╭──
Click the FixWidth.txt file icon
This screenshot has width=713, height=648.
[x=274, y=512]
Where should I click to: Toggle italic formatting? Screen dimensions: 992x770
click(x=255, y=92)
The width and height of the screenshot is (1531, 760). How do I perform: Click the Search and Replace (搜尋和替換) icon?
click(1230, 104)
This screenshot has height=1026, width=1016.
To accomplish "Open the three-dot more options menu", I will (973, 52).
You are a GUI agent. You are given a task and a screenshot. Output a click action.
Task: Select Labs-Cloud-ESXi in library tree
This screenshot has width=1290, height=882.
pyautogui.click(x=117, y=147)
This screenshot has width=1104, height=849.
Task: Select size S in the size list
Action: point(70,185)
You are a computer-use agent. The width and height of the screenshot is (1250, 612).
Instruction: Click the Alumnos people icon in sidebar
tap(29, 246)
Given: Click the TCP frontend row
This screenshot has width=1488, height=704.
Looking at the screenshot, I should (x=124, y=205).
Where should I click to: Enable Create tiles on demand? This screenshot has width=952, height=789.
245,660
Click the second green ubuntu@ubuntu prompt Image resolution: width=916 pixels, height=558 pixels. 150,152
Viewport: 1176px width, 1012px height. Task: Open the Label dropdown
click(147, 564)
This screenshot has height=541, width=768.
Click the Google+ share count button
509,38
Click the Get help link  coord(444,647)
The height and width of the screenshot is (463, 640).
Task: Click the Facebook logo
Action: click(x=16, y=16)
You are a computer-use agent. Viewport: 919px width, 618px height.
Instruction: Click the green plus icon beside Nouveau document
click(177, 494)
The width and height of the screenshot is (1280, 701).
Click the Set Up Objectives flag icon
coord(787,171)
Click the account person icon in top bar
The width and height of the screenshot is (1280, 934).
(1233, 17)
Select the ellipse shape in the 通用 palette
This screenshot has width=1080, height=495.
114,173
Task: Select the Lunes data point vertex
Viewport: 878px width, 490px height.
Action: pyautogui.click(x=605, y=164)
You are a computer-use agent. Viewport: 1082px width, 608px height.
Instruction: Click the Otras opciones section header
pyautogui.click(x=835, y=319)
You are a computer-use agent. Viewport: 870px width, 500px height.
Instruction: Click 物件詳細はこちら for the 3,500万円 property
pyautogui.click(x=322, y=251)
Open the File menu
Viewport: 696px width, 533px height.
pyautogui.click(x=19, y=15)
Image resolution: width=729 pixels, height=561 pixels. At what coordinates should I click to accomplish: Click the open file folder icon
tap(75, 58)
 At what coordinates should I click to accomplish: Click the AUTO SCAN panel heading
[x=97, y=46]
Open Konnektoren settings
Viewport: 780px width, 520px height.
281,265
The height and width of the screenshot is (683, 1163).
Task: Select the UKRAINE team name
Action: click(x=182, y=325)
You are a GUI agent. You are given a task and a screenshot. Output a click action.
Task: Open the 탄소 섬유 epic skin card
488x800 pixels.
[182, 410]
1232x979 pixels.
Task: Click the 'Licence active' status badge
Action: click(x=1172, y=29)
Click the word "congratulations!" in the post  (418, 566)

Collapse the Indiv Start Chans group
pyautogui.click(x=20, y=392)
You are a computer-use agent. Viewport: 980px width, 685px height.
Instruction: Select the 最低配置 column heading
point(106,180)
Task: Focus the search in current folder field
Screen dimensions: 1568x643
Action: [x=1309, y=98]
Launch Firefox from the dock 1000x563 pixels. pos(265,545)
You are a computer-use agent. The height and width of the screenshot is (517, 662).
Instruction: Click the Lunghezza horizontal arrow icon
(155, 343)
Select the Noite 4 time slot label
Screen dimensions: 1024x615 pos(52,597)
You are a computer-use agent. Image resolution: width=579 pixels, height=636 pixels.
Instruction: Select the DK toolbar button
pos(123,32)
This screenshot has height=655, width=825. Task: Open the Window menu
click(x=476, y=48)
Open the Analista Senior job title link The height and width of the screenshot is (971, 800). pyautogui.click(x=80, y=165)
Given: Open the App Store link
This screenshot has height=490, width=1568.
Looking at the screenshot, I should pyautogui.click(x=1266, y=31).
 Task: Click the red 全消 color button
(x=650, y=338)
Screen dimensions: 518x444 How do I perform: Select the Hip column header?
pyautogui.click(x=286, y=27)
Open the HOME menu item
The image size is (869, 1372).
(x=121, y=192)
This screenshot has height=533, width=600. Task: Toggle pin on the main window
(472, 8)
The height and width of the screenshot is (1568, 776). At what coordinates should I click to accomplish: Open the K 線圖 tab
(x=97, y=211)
╰──
Work instructions
Please output each record exactly as it appears above.

Result of the task
Click the FixWidth.txt file icon
This screenshot has width=713, height=648.
[x=274, y=512]
Where should I click to: Toggle italic formatting? Screen dimensions: 992x770
click(x=255, y=92)
The width and height of the screenshot is (1531, 760). How do I perform: Click the Search and Replace (搜尋和替換) icon?
click(1230, 104)
This screenshot has height=1026, width=1016.
To accomplish "Open the three-dot more options menu", I will (973, 52).
You are a GUI agent. You are given a task and a screenshot. Output a click action.
Task: Select Labs-Cloud-ESXi in library tree
This screenshot has width=1290, height=882.
pyautogui.click(x=117, y=147)
This screenshot has width=1104, height=849.
Task: Select size S in the size list
Action: point(70,185)
You are a computer-use agent. The width and height of the screenshot is (1250, 612).
Instruction: Click the Alumnos people icon in sidebar
tap(29, 246)
Given: Click the TCP frontend row
This screenshot has width=1488, height=704.
Looking at the screenshot, I should (x=124, y=205).
Where should I click to: Enable Create tiles on demand? This screenshot has width=952, height=789.
245,660
Click the second green ubuntu@ubuntu prompt Image resolution: width=916 pixels, height=558 pixels. 150,152
Viewport: 1176px width, 1012px height. Task: Open the Label dropdown
click(147, 564)
This screenshot has height=541, width=768.
Click the Google+ share count button
509,38
Click the Get help link  coord(444,647)
The height and width of the screenshot is (463, 640).
Task: Click the Facebook logo
Action: click(x=16, y=16)
You are a computer-use agent. Viewport: 919px width, 618px height.
Instruction: Click the green plus icon beside Nouveau document
click(177, 494)
The width and height of the screenshot is (1280, 701).
Click the Set Up Objectives flag icon
coord(787,171)
Click the account person icon in top bar
The width and height of the screenshot is (1280, 934).
(1233, 17)
Select the ellipse shape in the 通用 palette
This screenshot has width=1080, height=495.
114,173
Task: Select the Lunes data point vertex
Viewport: 878px width, 490px height.
Action: pyautogui.click(x=605, y=164)
You are a computer-use agent. Viewport: 1082px width, 608px height.
Instruction: Click the Otras opciones section header
pyautogui.click(x=835, y=319)
You are a computer-use agent. Viewport: 870px width, 500px height.
Instruction: Click 物件詳細はこちら for the 3,500万円 property
pyautogui.click(x=322, y=251)
Open the File menu
Viewport: 696px width, 533px height.
pyautogui.click(x=19, y=15)
Image resolution: width=729 pixels, height=561 pixels. At what coordinates should I click to accomplish: Click the open file folder icon
tap(75, 58)
 At what coordinates should I click to accomplish: Click the AUTO SCAN panel heading
[x=97, y=46]
Open Konnektoren settings
Viewport: 780px width, 520px height.
281,265
The height and width of the screenshot is (683, 1163).
Task: Select the UKRAINE team name
Action: click(x=182, y=325)
You are a GUI agent. You are given a task and a screenshot. Output a click action.
Task: Open the 탄소 섬유 epic skin card
488x800 pixels.
[182, 410]
1232x979 pixels.
Task: Click the 'Licence active' status badge
Action: click(x=1172, y=29)
Click the word "congratulations!" in the post  (418, 566)

Collapse the Indiv Start Chans group
pyautogui.click(x=20, y=392)
You are a computer-use agent. Viewport: 980px width, 685px height.
Instruction: Select the 最低配置 column heading
point(106,180)
Task: Focus the search in current folder field
Screen dimensions: 1568x643
Action: [x=1309, y=98]
Launch Firefox from the dock 1000x563 pixels. pos(265,545)
You are a computer-use agent. The height and width of the screenshot is (517, 662).
Instruction: Click the Lunghezza horizontal arrow icon
(155, 343)
Select the Noite 4 time slot label
Screen dimensions: 1024x615 pos(52,597)
You are a computer-use agent. Image resolution: width=579 pixels, height=636 pixels.
Instruction: Select the DK toolbar button
pos(123,32)
This screenshot has height=655, width=825. Task: Open the Window menu
click(x=476, y=48)
Open the Analista Senior job title link The height and width of the screenshot is (971, 800). pyautogui.click(x=80, y=165)
Given: Open the App Store link
This screenshot has height=490, width=1568.
Looking at the screenshot, I should pyautogui.click(x=1266, y=31).
 Task: Click the red 全消 color button
(x=650, y=338)
Screen dimensions: 518x444 How do I perform: Select the Hip column header?
pyautogui.click(x=286, y=27)
Open the HOME menu item
The image size is (869, 1372).
(x=121, y=192)
This screenshot has height=533, width=600. Task: Toggle pin on the main window
(472, 8)
The height and width of the screenshot is (1568, 776). At what coordinates should I click to accomplish: Open the K 線圖 tab
(x=97, y=211)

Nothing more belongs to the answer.